I never thought I would spend spring break in college diving with sea lions in the Sea of Cortez or circumnavigating an island by kayak with 18 classmates and two professors. The SCU Baja Program takes students on a 10-day sea kayaking expedition to explore and write about the natural history of Isla Espirítu Santo in Baja California Sur. I was a student first and then a peer educator for the program, and these two trips may be the most memorable experiences of my entire college career.
The SCU Baja Program, or “Baja” as it is better known by students, is run through the Environmental Studies and Sciences (ESS) Department. The program includes two courses taken simultaneously during the Winter Quarter followed by ten days of camping, kayaking, snorkeling, and hiking on and around a small archipelago off the coast of La Paz in Baja California Sur.
Students enroll in BIOL 144, Natural History of Baja, and ENVS 142, Writing Natural History. Coursework consists of studying and presenting a report about individual species that become each student’s “amigos” during the expedition. Throughout the quarter students also practice close observation of nature coupled with weekly journal entries that develop a literary voice and engage in self-reflection. During the trip, students tackle daily writing prompts ranging from specific descriptions of a species’ behavior to a natural history of the species’ body.
My first time through the program, I learned so much about the ecology and natural history of Baja California Sur prior to the trip south, but lectures and PowerPoint presentations could not prepare me or any of my classmates for the true beauty of this place. We kayaked through pods of dolphins and next to sea turtles, we hiked up to osprey nests hanging deftly onto cliff walls, and we snorkeled with King Angelfish in crystal blue water. I remember waking up one morning at dawn on the edge of the beach, hearing ecstatic calls from our group in response to a 40-foot humpback whale that had just breached a mile or so off the coast. On the last day of the trip, a pilot whale accompanied us in the late afternoon sun as we kayaked toward a two-mile long beach at the southern end of the island where we would make camp.

------------------------------------

Required tasks:
[A] Please copy the listing below word for word, beginning at the line that contains "the 策略設定 tab" and stopping after the final line of the listing, with both of those lines included.
[B] Continue the passage about the SCU Baja Program from its last sentence.

------------------------------------

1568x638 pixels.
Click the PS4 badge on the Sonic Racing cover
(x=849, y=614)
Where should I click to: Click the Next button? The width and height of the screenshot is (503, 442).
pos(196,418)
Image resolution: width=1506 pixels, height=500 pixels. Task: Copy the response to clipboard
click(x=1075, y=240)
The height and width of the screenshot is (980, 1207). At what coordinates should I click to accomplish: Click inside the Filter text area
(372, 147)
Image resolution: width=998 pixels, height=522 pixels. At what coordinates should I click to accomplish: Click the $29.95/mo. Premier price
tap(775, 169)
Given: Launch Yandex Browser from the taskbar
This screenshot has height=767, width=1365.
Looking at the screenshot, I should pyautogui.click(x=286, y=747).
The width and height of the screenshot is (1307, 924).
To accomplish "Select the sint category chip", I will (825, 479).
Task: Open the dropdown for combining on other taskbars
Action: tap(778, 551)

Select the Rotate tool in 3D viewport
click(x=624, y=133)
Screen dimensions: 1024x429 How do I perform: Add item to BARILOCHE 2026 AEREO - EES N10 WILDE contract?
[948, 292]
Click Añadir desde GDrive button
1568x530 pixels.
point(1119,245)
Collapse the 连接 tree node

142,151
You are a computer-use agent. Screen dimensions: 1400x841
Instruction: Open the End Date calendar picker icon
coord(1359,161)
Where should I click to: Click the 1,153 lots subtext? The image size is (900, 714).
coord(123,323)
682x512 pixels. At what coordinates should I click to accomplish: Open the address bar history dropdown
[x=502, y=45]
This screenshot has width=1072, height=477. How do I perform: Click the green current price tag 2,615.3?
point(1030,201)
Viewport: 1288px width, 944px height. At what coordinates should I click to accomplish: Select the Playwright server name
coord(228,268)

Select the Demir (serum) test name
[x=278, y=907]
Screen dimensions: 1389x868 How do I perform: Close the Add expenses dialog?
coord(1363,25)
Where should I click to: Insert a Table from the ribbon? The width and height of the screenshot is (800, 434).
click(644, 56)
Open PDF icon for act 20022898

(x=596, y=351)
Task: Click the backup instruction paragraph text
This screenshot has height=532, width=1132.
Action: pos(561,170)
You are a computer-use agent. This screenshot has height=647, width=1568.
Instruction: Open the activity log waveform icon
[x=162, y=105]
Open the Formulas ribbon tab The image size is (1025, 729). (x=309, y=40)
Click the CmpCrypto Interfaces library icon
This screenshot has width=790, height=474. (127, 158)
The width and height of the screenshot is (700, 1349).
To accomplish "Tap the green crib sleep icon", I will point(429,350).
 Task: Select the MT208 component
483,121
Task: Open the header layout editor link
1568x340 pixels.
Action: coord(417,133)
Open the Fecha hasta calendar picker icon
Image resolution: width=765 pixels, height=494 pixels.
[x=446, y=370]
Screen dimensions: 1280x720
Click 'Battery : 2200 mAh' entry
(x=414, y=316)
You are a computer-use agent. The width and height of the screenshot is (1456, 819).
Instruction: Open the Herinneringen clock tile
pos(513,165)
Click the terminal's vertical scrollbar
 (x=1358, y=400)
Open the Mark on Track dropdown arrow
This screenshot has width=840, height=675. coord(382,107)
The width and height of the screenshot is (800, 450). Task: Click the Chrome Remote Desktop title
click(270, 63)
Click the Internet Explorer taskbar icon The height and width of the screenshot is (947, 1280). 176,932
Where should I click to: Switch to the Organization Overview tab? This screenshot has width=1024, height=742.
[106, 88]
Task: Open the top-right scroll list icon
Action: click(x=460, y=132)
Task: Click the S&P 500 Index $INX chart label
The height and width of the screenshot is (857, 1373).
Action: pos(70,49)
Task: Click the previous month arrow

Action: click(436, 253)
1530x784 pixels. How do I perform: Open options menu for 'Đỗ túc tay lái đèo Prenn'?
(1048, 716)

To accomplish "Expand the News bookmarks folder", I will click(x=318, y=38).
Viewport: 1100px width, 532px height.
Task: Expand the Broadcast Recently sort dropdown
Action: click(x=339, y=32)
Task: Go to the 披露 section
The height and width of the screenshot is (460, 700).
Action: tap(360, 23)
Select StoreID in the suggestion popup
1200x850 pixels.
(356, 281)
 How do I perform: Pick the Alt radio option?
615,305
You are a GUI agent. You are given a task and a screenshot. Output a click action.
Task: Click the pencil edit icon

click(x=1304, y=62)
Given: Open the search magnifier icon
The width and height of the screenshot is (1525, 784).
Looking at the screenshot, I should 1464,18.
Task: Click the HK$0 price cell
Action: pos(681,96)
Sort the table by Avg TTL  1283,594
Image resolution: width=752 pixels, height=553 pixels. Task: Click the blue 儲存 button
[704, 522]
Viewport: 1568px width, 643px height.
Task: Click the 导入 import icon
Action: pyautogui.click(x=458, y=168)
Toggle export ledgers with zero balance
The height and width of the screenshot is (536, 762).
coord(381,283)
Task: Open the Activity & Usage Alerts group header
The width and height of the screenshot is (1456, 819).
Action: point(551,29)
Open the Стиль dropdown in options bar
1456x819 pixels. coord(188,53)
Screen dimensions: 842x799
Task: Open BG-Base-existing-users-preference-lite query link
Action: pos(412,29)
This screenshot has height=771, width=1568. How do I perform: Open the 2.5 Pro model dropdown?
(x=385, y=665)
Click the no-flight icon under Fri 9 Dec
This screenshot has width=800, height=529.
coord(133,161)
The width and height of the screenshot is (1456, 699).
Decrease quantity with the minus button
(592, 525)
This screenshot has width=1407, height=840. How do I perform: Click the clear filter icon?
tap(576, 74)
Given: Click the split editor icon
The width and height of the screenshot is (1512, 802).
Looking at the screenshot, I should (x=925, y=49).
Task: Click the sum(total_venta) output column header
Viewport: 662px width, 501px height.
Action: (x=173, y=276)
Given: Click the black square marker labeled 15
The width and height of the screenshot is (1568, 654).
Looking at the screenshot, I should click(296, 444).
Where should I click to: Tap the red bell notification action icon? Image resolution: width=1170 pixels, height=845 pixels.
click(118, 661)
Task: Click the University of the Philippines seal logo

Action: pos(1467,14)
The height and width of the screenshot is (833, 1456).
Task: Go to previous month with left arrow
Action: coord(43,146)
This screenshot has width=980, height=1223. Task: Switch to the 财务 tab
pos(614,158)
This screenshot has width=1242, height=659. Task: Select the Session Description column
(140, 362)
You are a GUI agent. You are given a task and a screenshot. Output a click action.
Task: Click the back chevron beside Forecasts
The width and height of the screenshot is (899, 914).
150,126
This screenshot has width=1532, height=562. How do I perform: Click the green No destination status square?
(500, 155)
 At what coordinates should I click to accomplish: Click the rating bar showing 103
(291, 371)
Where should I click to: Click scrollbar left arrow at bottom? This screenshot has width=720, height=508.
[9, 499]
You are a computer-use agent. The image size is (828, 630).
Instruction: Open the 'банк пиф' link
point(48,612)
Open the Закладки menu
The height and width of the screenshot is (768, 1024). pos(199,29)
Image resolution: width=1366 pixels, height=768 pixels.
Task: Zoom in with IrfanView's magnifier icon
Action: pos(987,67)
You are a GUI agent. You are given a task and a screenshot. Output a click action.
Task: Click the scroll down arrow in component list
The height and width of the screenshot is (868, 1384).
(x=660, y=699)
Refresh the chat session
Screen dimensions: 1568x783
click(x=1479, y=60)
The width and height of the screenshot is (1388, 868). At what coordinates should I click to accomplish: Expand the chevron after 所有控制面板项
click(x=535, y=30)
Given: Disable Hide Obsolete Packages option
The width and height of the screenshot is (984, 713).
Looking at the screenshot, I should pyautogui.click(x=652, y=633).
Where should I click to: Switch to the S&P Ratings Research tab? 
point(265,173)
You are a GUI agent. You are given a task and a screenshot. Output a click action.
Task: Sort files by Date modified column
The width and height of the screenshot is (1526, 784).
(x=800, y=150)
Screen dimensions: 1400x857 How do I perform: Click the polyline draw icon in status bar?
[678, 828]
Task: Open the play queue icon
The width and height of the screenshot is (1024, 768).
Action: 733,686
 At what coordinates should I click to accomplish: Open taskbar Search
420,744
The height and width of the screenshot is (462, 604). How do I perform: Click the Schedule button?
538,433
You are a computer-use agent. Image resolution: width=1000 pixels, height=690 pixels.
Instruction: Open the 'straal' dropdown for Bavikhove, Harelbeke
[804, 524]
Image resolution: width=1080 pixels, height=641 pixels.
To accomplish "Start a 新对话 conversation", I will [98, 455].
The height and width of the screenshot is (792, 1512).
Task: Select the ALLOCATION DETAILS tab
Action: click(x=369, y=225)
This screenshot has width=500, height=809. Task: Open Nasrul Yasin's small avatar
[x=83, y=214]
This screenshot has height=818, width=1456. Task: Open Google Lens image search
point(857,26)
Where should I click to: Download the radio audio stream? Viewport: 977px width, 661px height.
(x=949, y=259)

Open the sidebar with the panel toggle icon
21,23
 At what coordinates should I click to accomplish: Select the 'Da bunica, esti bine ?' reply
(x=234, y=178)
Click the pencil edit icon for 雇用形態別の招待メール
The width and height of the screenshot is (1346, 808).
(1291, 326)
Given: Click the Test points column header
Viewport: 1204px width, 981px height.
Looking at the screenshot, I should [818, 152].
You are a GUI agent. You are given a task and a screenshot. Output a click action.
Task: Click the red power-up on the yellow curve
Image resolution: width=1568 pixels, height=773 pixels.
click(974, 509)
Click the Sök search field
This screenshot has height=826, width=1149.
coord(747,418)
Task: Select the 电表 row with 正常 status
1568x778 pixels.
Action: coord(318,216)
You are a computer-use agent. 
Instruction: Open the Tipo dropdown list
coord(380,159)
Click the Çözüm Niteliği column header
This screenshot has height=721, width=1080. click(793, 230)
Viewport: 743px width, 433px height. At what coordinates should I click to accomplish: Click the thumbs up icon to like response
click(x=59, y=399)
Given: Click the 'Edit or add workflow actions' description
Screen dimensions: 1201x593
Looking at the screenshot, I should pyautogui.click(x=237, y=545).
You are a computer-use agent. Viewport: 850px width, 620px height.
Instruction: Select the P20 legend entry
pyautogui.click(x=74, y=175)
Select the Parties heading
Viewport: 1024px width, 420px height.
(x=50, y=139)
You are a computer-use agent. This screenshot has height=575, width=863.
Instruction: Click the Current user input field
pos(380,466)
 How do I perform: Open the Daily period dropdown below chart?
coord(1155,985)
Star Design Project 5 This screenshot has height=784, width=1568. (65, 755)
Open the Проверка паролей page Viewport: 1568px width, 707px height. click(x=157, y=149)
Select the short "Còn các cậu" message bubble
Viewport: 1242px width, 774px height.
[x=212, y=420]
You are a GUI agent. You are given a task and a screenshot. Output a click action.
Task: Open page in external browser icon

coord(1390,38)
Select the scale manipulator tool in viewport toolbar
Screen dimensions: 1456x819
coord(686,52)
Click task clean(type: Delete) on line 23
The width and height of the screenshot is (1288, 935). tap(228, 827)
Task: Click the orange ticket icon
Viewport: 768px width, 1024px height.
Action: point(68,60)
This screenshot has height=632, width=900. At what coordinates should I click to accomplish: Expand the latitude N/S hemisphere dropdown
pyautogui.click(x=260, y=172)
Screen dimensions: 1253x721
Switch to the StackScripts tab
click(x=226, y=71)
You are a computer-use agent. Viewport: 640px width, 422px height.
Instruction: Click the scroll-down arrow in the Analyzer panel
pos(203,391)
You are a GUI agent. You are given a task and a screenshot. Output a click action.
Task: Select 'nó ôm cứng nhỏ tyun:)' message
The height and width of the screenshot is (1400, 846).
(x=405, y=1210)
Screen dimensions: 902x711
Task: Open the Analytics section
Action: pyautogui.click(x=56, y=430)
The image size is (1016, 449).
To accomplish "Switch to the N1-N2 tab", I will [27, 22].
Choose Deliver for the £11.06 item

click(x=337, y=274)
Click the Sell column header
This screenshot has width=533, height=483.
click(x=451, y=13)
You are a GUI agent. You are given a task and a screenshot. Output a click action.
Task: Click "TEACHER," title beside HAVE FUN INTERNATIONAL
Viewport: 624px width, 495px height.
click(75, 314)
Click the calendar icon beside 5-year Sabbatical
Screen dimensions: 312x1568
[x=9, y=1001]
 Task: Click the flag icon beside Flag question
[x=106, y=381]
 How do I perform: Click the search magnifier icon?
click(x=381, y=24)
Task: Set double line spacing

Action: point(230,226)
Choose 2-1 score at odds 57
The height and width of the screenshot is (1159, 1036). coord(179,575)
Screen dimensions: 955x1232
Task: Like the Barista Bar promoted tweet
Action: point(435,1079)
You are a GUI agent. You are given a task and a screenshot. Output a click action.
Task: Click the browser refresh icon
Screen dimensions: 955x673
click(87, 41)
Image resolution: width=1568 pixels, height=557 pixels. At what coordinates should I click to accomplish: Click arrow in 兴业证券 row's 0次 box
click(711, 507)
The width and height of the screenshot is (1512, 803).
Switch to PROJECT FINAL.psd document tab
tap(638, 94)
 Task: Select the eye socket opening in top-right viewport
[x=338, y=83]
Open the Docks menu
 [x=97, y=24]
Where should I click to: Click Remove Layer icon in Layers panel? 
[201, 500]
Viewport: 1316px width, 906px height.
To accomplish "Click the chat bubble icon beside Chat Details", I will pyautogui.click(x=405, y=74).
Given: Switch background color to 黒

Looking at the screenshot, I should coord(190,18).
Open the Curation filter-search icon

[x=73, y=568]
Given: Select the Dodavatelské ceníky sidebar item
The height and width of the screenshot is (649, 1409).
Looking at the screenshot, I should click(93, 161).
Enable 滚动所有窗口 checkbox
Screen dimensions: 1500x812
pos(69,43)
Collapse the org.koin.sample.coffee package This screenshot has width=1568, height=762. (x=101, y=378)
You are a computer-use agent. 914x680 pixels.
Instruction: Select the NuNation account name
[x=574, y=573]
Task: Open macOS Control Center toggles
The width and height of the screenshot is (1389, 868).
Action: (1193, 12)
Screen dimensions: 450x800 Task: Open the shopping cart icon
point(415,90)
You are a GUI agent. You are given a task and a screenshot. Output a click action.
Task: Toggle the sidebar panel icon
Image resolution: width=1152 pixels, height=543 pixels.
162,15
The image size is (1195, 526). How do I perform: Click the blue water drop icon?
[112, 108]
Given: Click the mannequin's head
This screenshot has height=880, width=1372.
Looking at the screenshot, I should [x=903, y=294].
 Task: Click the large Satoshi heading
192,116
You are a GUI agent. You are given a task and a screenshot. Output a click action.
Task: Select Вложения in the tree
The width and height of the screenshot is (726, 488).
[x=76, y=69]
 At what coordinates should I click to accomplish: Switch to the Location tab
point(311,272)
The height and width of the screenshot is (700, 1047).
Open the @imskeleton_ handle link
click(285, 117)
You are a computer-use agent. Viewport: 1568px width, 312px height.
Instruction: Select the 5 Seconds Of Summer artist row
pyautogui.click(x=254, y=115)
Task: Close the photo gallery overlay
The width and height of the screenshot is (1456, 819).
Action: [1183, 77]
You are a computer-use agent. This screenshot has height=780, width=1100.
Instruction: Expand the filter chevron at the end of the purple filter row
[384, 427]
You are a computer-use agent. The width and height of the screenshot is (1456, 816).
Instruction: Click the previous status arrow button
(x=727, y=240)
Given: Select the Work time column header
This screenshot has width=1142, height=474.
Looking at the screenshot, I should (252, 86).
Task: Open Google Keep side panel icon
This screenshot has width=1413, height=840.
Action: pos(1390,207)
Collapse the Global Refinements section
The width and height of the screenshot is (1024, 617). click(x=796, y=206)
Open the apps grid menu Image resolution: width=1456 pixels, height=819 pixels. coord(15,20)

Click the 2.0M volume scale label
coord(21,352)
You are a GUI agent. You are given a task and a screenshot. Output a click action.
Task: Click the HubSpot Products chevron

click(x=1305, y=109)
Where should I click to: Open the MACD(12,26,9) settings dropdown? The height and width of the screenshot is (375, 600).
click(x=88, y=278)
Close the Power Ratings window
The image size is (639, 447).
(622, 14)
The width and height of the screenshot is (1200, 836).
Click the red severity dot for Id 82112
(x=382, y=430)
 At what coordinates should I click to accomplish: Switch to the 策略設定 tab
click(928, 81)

------------------------------------

The responses:
[A]
 At what coordinates should I click to accomplish: Switch to the 策略設定 tab
click(928, 81)

[B]
For a student of natural history who spends 10 weeks learning how to distinguish the color, shape, texture, smell, and (sometimes) taste of natural geography and wildlife, the trip often leads to a sensory awakening, which is chronicled in small, leather Moleskine journals that are coated in sand and damp at the page edges. I felt this awakening most profoundly when I would sit on the beach at sunset and watch the sun plunge into the ocean, sending forth an explosion of reds, blues, and oranges across the sprawling sky. After my first time on the trip, I knew I had to go back—to return to that serene classroom on the island.
In the Environmental Studies and Sciences department, we learn about the relationship between the human and natural world. We confront difficult challenges about how these two worlds are often at odds and we try to think of creative approaches to this problem. In my mind, Baja is the perfect approach. At the very least, students return from the trip with a powerful appreciation for the natural world, and they experience a connection with that world that is hard to find in a classroom or on campus. I felt that connection, and I returned to Baja because of it. I hope to go back again soon, and I am excited that even more students will be able to expand their sense of community to include this strikingly beautiful place.